The intestinal microbiota has been the target of different approaches including prebiotics, probiotics, synbiotics, non-absorbable and systemic antibiotics.62 A number of mechanisms of action make probiotics very attractive for the treatment of IBS. These include their beneficial effects on gut inflammation, intestinal barrier function and inhibitory effects on visceral hypersensitivity. In general, numerous randomized, placebo-controlled trials have demonstrated improvement in flatulence, abdominal distension and composite IBS symptoms scores (for review, see references62,91). However, to date there is only limited evidence suggesting that probiotics exert their beneficial effects by modulating immune function in patients with IBS. In a well designed study, O'Mahony et al92 showed that Bifidobacterium infantis 35624, but not Lactobacillus salivarius, was able to reduce systemic pro-inflammatory cytokine profile along with symptom improvement.

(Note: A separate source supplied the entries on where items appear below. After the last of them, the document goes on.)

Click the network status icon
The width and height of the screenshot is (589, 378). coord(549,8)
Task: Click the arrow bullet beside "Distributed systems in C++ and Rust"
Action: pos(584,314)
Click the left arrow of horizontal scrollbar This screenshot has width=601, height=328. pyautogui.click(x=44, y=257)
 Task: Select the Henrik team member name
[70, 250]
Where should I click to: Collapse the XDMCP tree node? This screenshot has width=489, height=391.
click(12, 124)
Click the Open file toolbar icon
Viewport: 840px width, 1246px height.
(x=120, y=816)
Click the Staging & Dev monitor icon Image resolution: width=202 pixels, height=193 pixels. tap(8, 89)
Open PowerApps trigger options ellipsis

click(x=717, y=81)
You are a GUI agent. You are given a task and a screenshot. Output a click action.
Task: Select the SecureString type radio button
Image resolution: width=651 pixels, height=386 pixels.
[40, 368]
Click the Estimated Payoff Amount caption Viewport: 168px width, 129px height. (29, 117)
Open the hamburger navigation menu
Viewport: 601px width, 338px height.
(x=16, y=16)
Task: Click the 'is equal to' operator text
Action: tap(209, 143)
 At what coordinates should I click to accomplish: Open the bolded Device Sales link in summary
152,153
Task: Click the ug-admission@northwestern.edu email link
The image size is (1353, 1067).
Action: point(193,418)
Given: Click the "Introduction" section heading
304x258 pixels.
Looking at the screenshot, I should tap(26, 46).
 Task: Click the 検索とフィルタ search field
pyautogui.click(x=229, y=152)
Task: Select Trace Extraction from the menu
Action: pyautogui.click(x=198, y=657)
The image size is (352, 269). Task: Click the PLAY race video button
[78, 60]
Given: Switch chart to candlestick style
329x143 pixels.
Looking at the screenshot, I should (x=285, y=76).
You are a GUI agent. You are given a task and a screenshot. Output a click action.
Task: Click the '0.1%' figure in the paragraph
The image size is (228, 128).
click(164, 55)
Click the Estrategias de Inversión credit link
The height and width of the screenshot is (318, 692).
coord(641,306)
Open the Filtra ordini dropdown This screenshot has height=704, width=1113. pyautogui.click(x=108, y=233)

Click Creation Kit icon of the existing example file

Several lines of evidence support the implication of a systemic or intestinal immune activation in IBS patients. Initial data obtained in pilot studies suggest that the immune system could be an interesting and novel target. However, further studies in larger samples are now needed to clarify the importance of these mild abnormalities for symptom generation and the role of anti-inflammatory therapies in patients with IBS.